What a full treatment plan looks like
For readers who want a sense of the timeline, here is the typical structure of our 21-session treatment plan for knee osteoarthritis. Individual timelines vary based on severity, swelling response and presentation — some patients move through the phases faster or slower.
Phase 1 — Settle (Sessions 1 to 7) Reduce joint inflammation using herbal patches, compression and elevation, without ice. Gentle pain-free range of motion only, with no loading of the joint. Education on the condition and what to expect. The goal is to calm the swelling enough that the joint can be moved comfortably before any load is introduced.
Phase 2 — Restore (Sessions 8 to 14) Infrared heat and therapeutic ultrasound to support movement and comfort. Range of motion is expanded through gentle non-loaded movement. Proprioceptive exercises (retraining the joint's sense of its own position) begin to restore stability. Flat surface walking is introduced at a comfortable distance. The goal is to recover the joint's full pain-free range of motion and prepare the surrounding structures for load.

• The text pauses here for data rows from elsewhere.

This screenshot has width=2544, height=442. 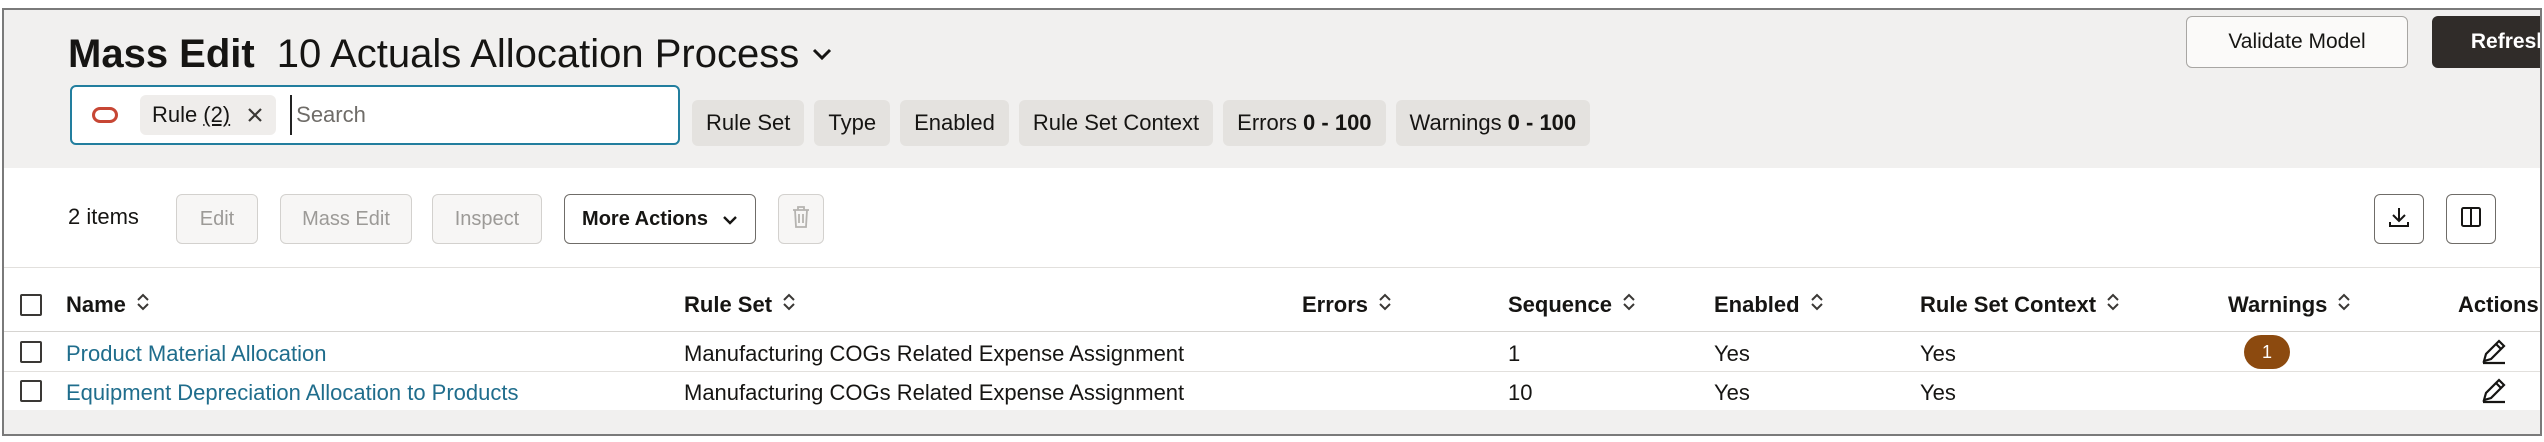 I want to click on column-header-enabled: Enabled, so click(x=1769, y=305).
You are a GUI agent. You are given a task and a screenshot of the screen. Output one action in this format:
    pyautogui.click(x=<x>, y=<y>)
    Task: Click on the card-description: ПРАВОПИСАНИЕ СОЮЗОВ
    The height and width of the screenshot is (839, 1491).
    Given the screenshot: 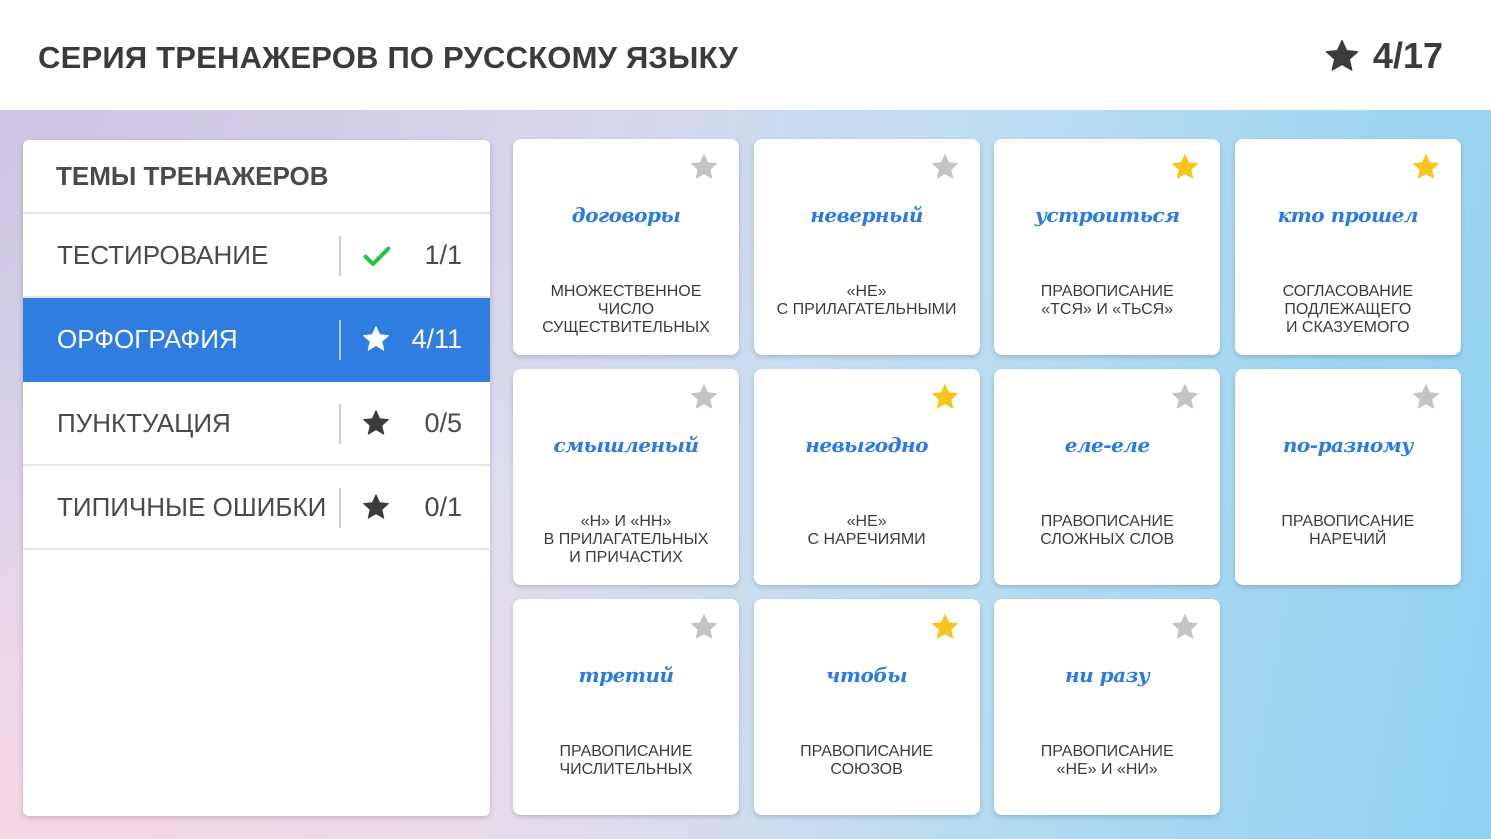 What is the action you would take?
    pyautogui.click(x=867, y=760)
    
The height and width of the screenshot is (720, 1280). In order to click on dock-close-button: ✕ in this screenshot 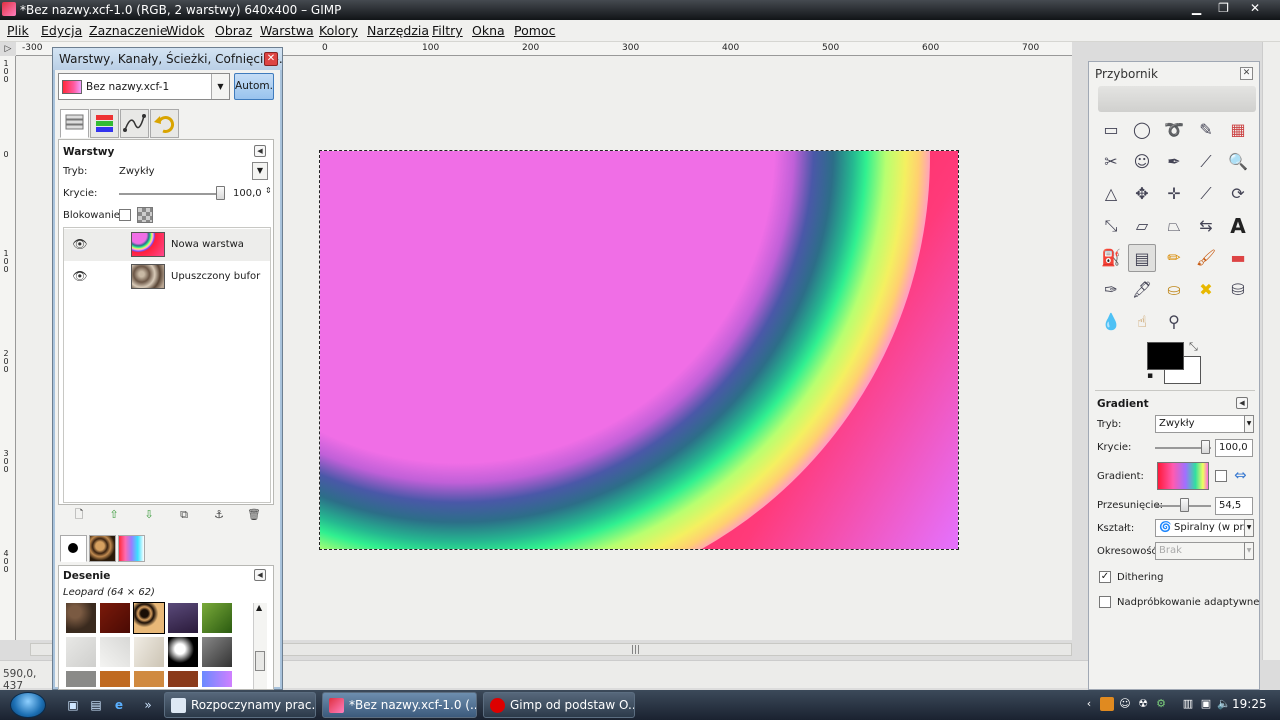, I will do `click(271, 59)`.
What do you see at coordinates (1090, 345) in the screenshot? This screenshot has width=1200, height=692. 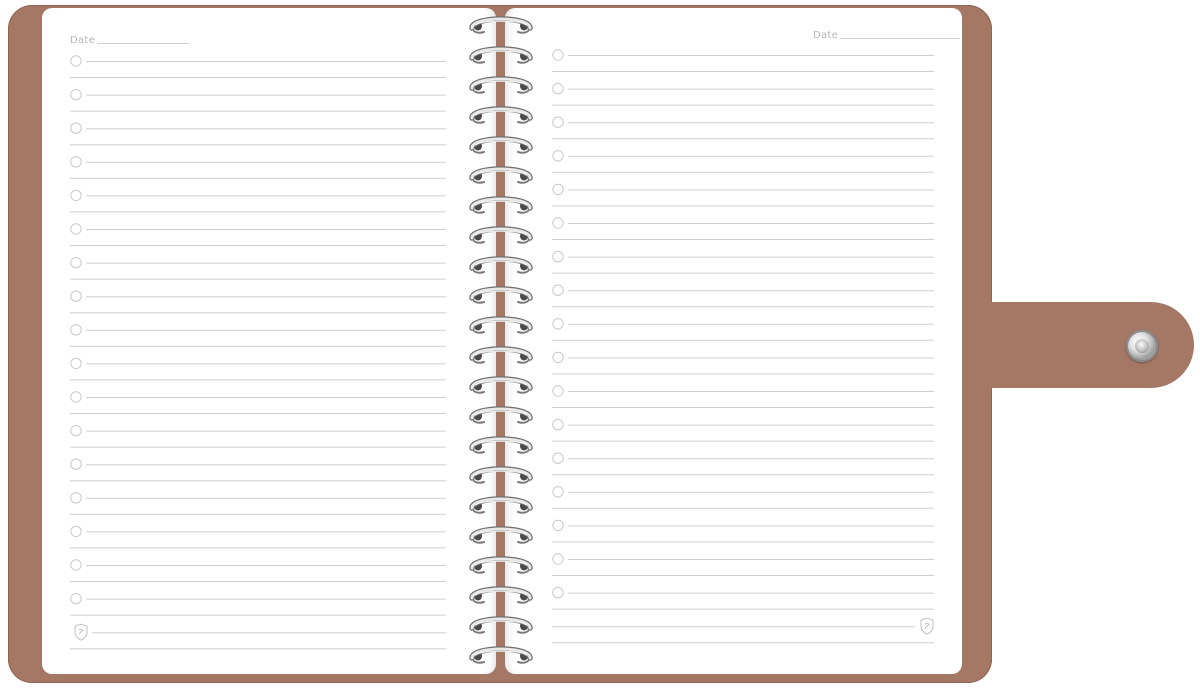 I see `closure-strap` at bounding box center [1090, 345].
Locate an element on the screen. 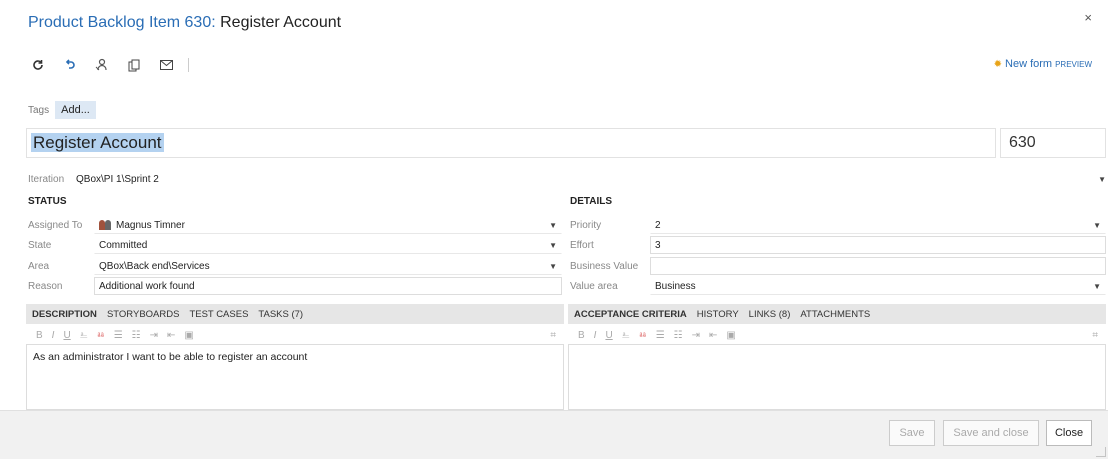  state-value: Committed is located at coordinates (124, 245).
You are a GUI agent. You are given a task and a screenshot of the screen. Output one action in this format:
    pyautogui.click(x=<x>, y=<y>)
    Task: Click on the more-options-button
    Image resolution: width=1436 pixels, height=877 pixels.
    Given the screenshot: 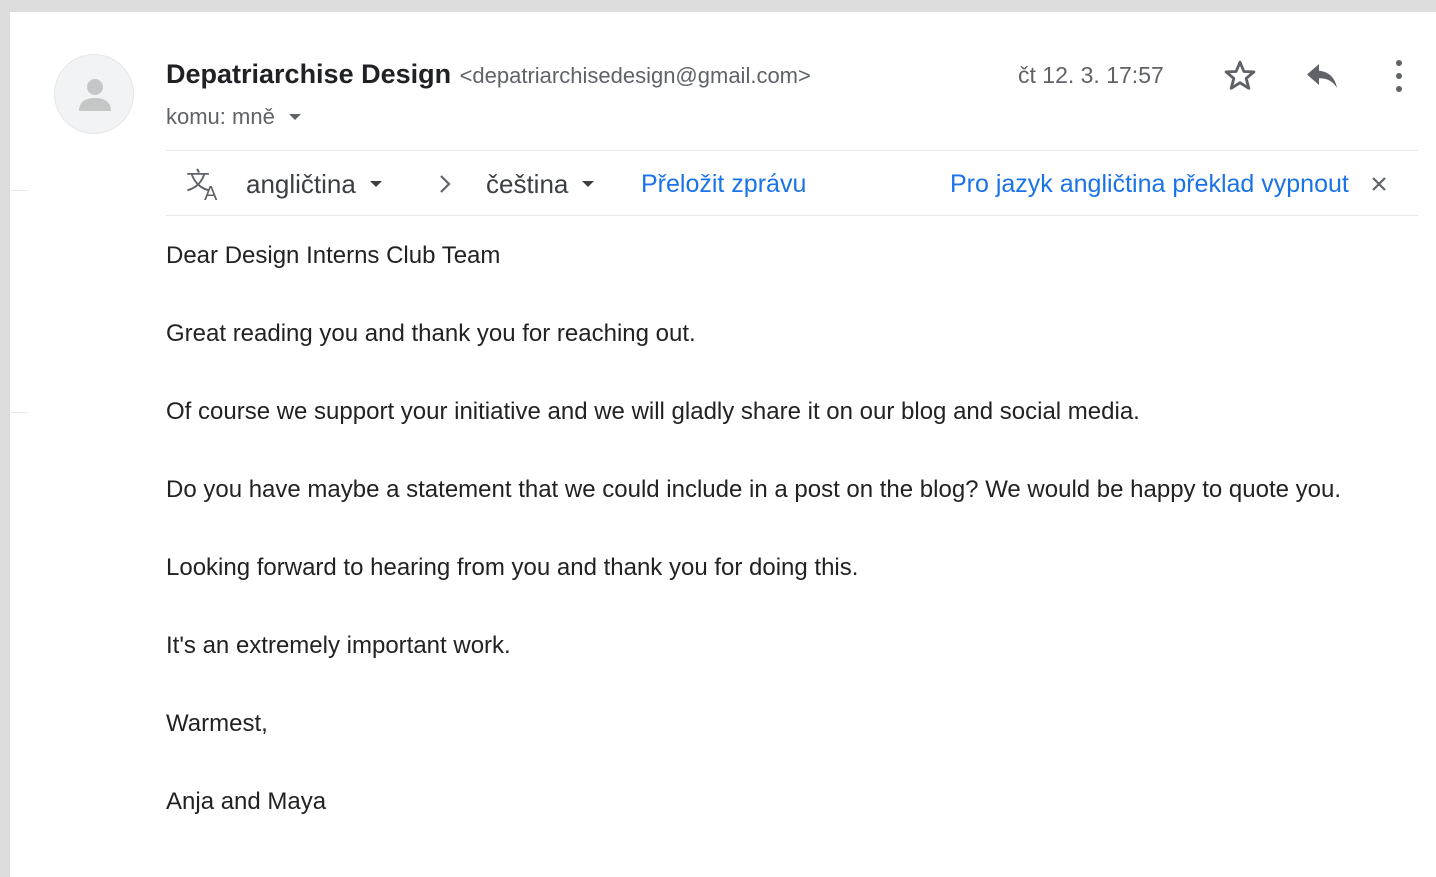 What is the action you would take?
    pyautogui.click(x=1399, y=76)
    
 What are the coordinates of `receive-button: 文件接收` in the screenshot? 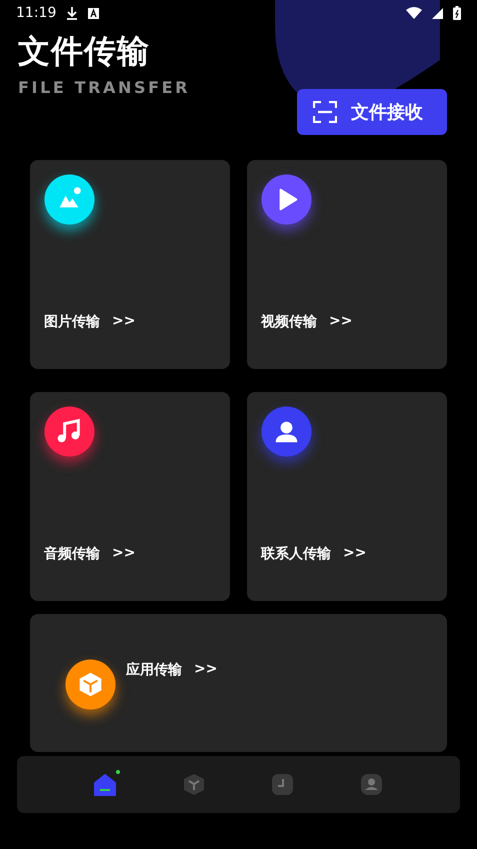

Phase 3 — Strengthen (Sessions 15 to 21) Progressive strengthening of the quadriceps, hip abductors and calves, with resistance introduced gradually and guided by pain response. Walking distance builds toward 20 to 30 minutes on a flat surface without new swelling. The home exercise programme is established and rehearsed, and discharge planning covers the ongoing maintenance routine and signs to monitor. The goal is to build enough muscle and ligament support around the joint that the improvements become self-sustaining.